Analysis of Child/Adolescent Participants

The main effect of Diagnosis was not significant (p>0.1) for either gamma-band activity measures (evoked power and ITC), though both were qualitatively decreased in ASD versus TD (Coherence: TD=0.066±0.006ITC, ASD Coherence=0.058±0.004ITC, F(1,23)=1.35, p>0.1; Evoked Power: TD=2.32±0.88 relative change from baseline, ASD=1.82±0.69 relative change from baseline, F(1,23)=0.20 p>0.1; Figures 2B,2C). GABA+/Cr concentrations demonstrated a significant main effect of Diagnosis, F(1,22)=8.89, p<0.01, with ASD exhibiting lower concentrations than TD (TD=0.33±0.01, ASD=0.28±0.01, Figure 2A). TD children/adolescents exhibited significant/near-significant maturational increases in GABA+/Cr (intercept beta=0.0398, slope beta=0.0261, t(8)=2.83, p<0.05) and gamma-band coherence (intercept beta=−0.0282, slope beta=0.0084, t(8)=2.23, p<0.1) respectively. Children/adolescents with ASD demonstrated no such maturation of GABA+/Cr or gamma-band coherence (p > 0.1).

Robust regressions examined the relationship between GABA+/Cr and gamma-band activity metrics for each diagnostic cohort in the child/adolescent-aged study population.

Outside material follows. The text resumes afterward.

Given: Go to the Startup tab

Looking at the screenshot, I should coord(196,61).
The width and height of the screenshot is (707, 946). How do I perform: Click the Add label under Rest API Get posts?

GABA+/Cr was significantly positively associated with gamma-band ITC in TD (intercept beta=−0.0298, slope beta=0.294, t(8)=3.42, p<0.01; Figure 3A). The robustcorrtool toolbox (Pernet et al., 2013) was subsequently used to ensure the validity of such a relationship, since such an observation may be due to potential outliers not sufficiently dealt with by a robust regression. A skipped Pearson’s correlation and subsequent bootstrapping of regression beta coefficients determined the relationship of GABA+/Cr to gamma-band ITC in TD children/adolescents to be significant (r=0.900, t(7)=5.86, confidence intervals=0.066–0.976; Figure 4). No association (using either robust regression or skipped Pearson’s correlation) of GABA+/Cr to ITC was evident for the ASD children/adolescents. Additionally, the relationship of gamma-band evoked power and GABA+/Cr was non-significant in for children/adolescents regardless of diagnosis.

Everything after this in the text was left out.